New York’s housing law includes a safeguard against self-help evictions, or when a landlord swaps the locks or shuts off utilities to unlawfully evict a tenant.
A renter can bring an illegal lockout proceeding against their landlord to expedite the case through housing court and get back into an apartment. But a Queens landlord recently used the law to flip the script.
Michael Carr, an attorney at real estate firm Rosenberg & Estis, filed an illegal lockout proceeding in Queens housing court on behalf of Kew Gardens property owner Leagem Partners.
The landlord’s claim: a potential tenant had unlawfully taken possession of an apartment at 119-20 Union Turnpike.
Eva Gallimore, the tenant in question, submitted an application for the unit on April 1. The online platform Rezi approved her on the condition that she provide proof of income. She was then asked to pay the first month’s rent and a security deposit, as well as sign the lease, which would then require the landlord’s countersignature. She began the process of filling out the paperwork.
While that was going on, Eva’s sister Esther set up an appointment to view the apartment on April 6, using a lockbox key to enter the unit. Esther maintained she was visiting to take measurements, but when she left the apartment, she kept the key.
The same day, the rental company asked Eva for a pay stub, and asked for a bank statement the following day. There had been a problem verifying her employment status.

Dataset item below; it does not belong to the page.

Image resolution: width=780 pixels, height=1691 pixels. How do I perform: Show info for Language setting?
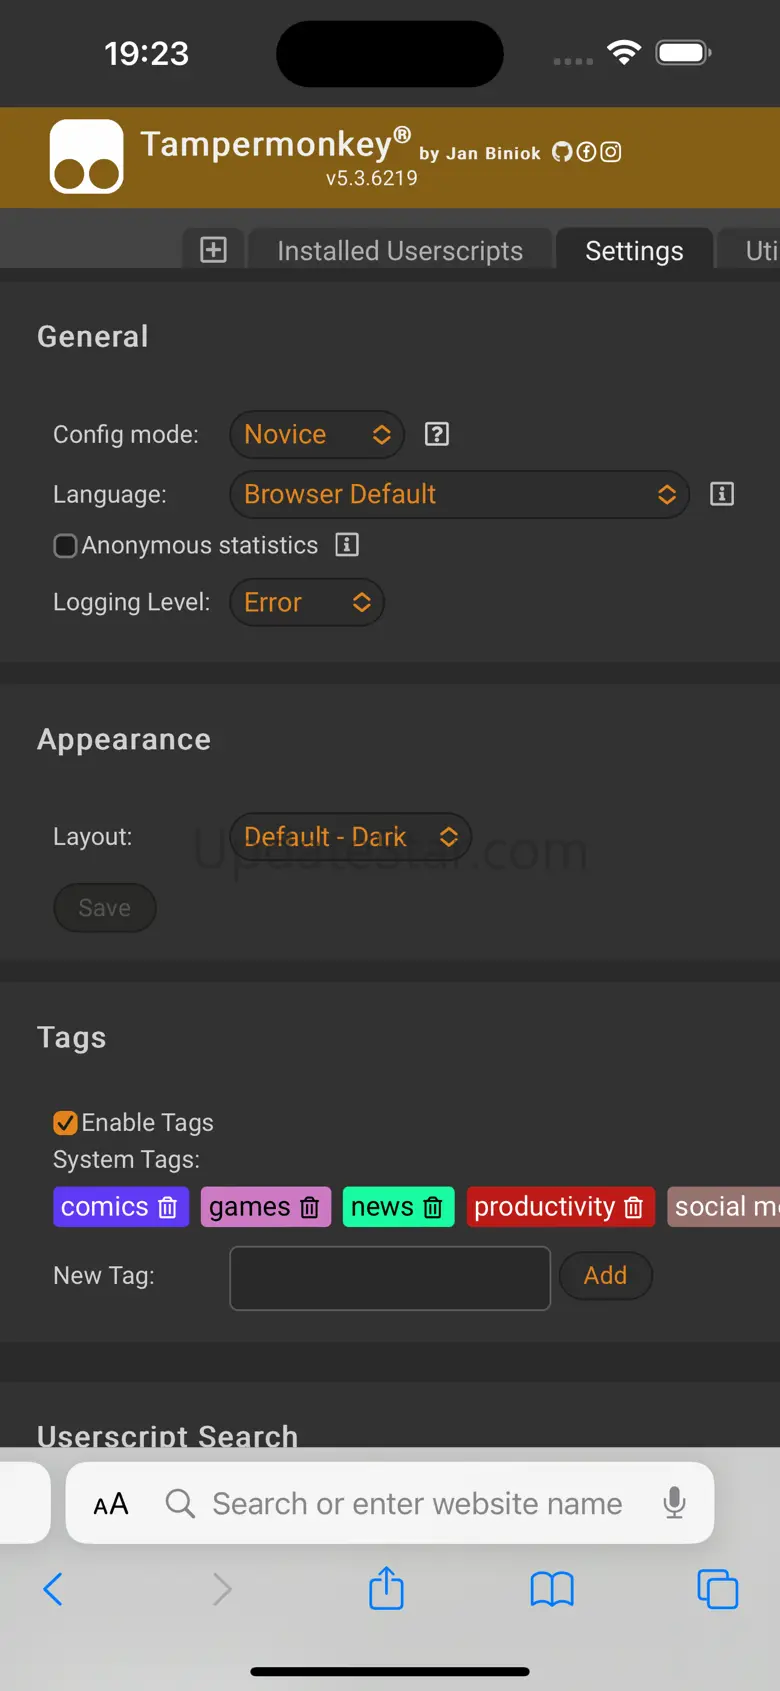[722, 494]
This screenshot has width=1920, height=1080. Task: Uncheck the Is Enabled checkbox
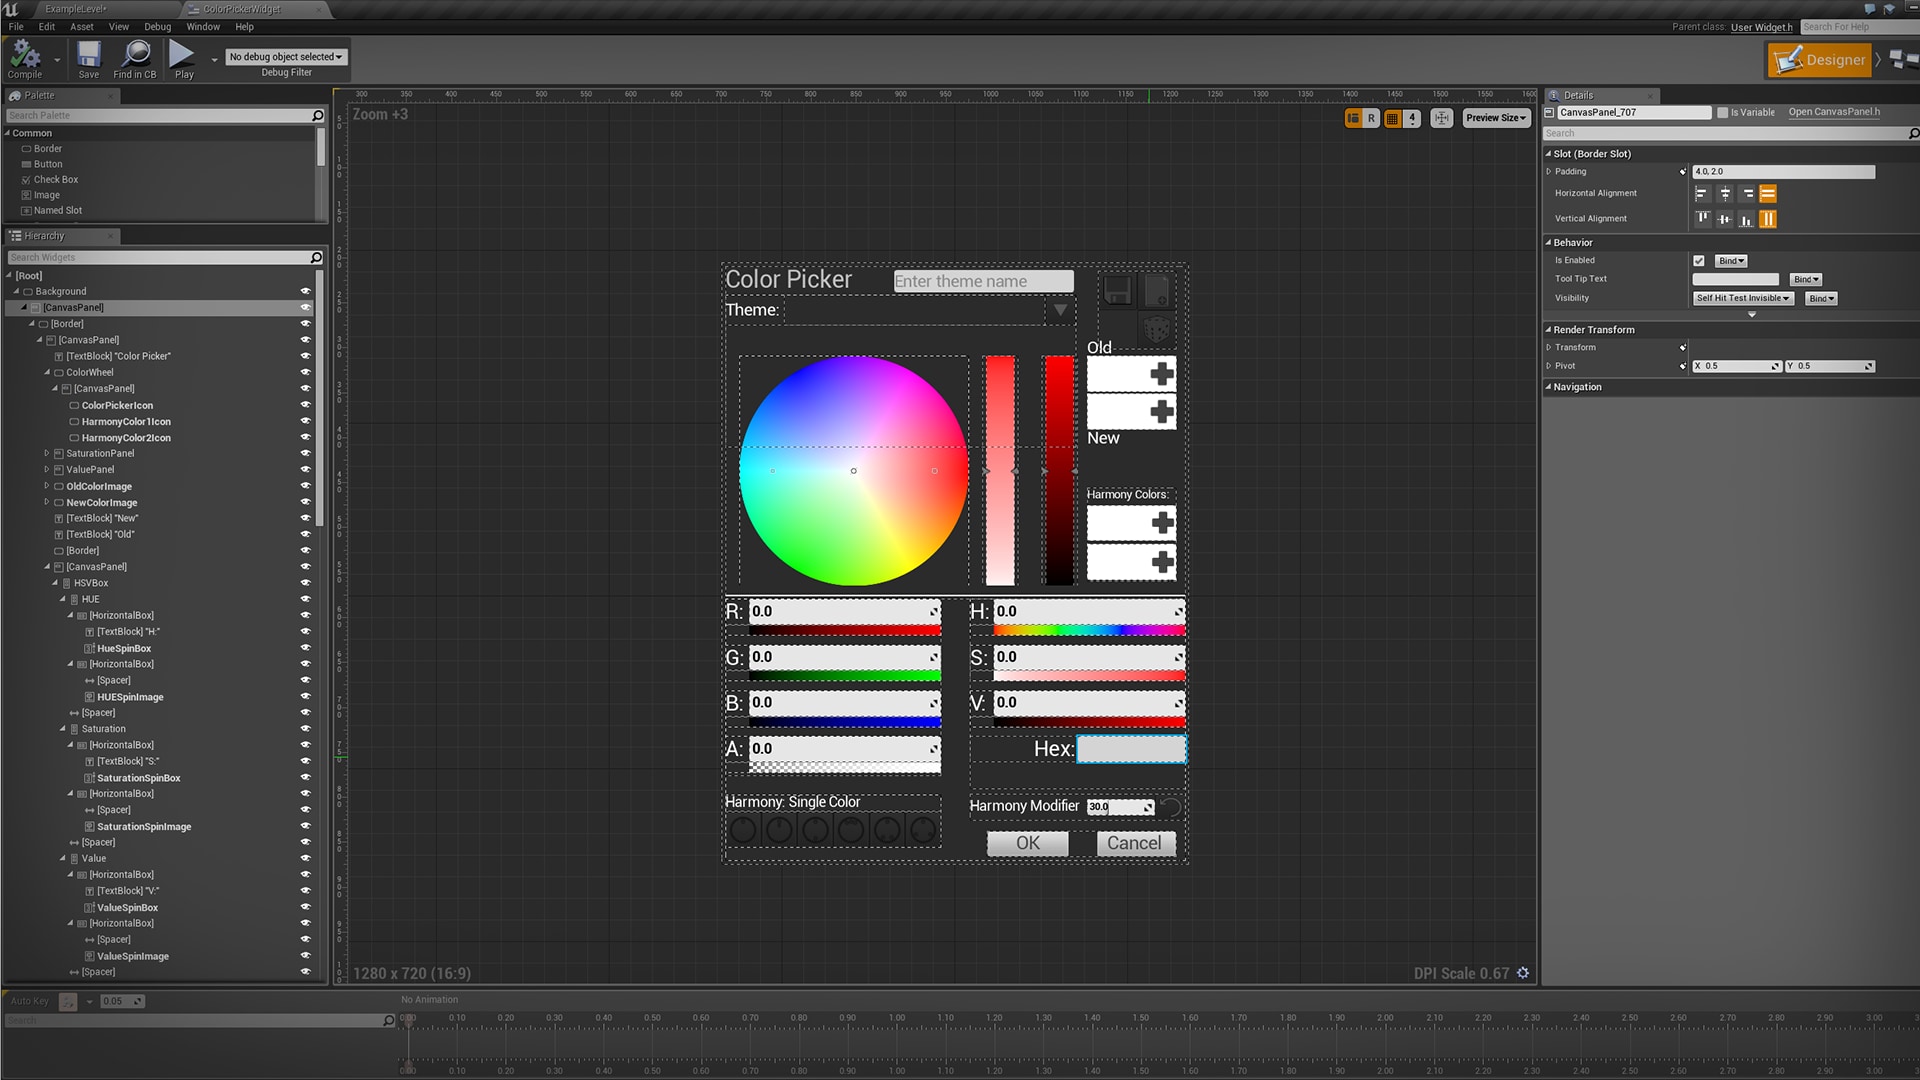tap(1698, 259)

Eva didn’t provide the extra documents. Instead, on April 8, she moved into the unit with her mother and sister, the same day the rental platform refunded her payments. Rezi subsequently told Eva that the landlord wouldn’t sign the lease and let her know she had to vacate. She argued that because she had already moved in, she was now a legal tenant.
Later that month, Carr took the case to court. To sidestep the waiting period imposed by the Covid eviction moratorium, he argued that Eva had instigated an illegal lockout proceeding against the landlord without due process.
“Probably every other case except for two or three is by a tenant whose landlord locked them out,” Carr said. “But just because the statute is always used by tenants doesn’t mean there’s anything in the statute that says you have to be a tenant.”
After a denial, then an appeal, Judge Clifton A. Nembhard ruled that because the law does not exclusively pertain to residents, the owner could invoke the proceeding to reclaim their property.
And just like that: a new precedent is born.